They forced new elections and supported the Pink Tide MAS party in the
presidential contests of October 2020. Another example is the active
support by the iconic Landless Workers Movement (MST), in partnership with
the Pink Tide’s Workers’ Party, for Lula’s candidacy in the upcoming
presidential elections slated for October 2022. Still another example is the
election of the leading figure of Venezuela’s commune movement, Ángel Prado, as a mayor
in 2021 on the ticket of the Pink Tide’s United Socialist Party (PSUV), in
spite of the bitter clashes between the two in the past.
Third, the authors are totally opposed to the Pink Tide
government alliances with “one or more ruling-class fractions,” but they fail to distinguish between
strategic and tactical alliances. The differences between the two couldn't
be greater. Some of these arrangements were, at least at first, tactical in
that they were pragmatically motivated with a short-term time frame. In
Venezuela and Bolivia, for instance, they were designed to counter violent and
economically devastating disruptions actively supported by powerful business
organizations in order to bring about regime change. In many Pink Tide
countries there was a practical consideration: why should government contracts
go to businesspeople who were set on regime change? So alliances were formed
with those businesspeople who, for whatever reason they may have had, did not
join the unprincipled and ruthless attacks on the government. In short, the
issue of alliances was a complex one. The authors recognize the diversity of
the alliances “according to different national contexts,” but fail to discuss
diverse government motivations, some of which were hardly opportunistically
driven.
Fourth, the authors are sympathetic to and frequently cite leftist
intellectuals, activists, and organizations, but ones that for the most part
lack a significant political following in their respective nations. Indeed,
they have failed to make inroads to fill the gap on the left created by Pink
Tide defeats after 2015. Argentine former president Cristina Fernández famously
pointed to the marginal status of many of the leftist critics of her
government, saying “You know what there is to my left? Nothing but the wall.” Gaudichaud,
Modonesi, and Webber recognize the weakness of those they support and partly
blame it on Pink Tide leaders for calling them “traitors” and “sham
revolutionaries.” The criticism is well founded as Pink Tide leaders in Venezuela, Ecuador, and elsewhere have displayed a degree of
sectarianism in their dealings with critics to their left.

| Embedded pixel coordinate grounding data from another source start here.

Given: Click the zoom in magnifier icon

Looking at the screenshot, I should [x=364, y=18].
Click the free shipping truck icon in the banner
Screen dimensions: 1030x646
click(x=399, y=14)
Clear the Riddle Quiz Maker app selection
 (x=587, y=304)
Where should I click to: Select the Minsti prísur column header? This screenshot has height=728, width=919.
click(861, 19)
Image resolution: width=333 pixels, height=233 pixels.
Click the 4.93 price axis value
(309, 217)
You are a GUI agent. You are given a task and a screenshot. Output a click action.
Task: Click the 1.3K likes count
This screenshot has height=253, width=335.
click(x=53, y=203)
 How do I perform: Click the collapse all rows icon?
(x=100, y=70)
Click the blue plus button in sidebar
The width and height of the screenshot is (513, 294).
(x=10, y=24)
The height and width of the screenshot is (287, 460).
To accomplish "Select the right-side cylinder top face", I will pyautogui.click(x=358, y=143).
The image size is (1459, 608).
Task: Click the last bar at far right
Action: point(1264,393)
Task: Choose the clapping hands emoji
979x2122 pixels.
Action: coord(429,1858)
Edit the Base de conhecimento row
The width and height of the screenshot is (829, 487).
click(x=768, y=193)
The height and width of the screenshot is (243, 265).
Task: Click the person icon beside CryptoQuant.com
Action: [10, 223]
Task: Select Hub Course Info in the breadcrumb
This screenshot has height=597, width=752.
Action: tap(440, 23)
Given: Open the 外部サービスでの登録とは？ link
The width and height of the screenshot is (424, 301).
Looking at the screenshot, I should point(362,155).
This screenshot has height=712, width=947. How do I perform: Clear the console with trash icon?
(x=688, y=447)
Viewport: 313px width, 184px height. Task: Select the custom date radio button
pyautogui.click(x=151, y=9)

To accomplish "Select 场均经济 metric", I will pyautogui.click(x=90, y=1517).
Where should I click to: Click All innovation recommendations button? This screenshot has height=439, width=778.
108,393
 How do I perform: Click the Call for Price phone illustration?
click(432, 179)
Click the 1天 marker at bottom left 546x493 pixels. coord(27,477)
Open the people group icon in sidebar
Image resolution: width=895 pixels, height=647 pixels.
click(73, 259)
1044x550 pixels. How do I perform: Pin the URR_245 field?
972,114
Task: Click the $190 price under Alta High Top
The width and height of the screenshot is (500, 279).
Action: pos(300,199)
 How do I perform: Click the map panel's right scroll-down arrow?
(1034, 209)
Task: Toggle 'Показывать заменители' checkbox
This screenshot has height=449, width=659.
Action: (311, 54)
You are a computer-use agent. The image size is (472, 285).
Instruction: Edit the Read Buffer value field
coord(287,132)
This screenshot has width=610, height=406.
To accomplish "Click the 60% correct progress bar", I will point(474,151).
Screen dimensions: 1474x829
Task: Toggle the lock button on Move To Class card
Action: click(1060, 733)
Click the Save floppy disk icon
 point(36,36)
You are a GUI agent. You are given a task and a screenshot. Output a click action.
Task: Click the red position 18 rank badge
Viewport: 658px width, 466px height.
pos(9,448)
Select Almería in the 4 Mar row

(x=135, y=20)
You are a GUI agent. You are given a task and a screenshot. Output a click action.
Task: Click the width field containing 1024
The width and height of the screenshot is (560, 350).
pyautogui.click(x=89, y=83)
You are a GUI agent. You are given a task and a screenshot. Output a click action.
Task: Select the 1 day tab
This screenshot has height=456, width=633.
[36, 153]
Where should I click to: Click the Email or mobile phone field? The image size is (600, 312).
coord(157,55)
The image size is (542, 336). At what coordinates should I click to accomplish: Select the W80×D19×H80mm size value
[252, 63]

Criticisms notwithstanding, the Pink Tide’s staying power over the last
two decades is impressive. Its recent comeback has been due to the electoral
gains scored by moderate presidential candidates who follow a pragmatic
approach rather than the hardline one proposed by the authors. This has
occurred in Mexico, Argentina, Bolivia, Chile, and Honduras (plus Andrés
Arauz's near victory in Ecuador).
The Impasse of the Latin American Left presents a valuable analysis that contributes to the understanding of the Pink Tide phenomenon, but, in my opinion, doesn’t tell the whole story. Errors and shortcomings have to be contextualized not by simply recognizing the existence of adverse conditions but by addressing the issue of the feasibility of options. To the authors’ credit, however, the theory of passive revolution effectively frames the key issue of demobilization which should be the point of departure of any serious analysis of the topic from a leftist perspective. The lessons of the Pink Tide, rigorously explored by the authors, have become increasingly relevant now that it is making a comeback—a comeback that can only be understood in the context of recognizing the well-conceived policies implemented by those governments as well as their errors.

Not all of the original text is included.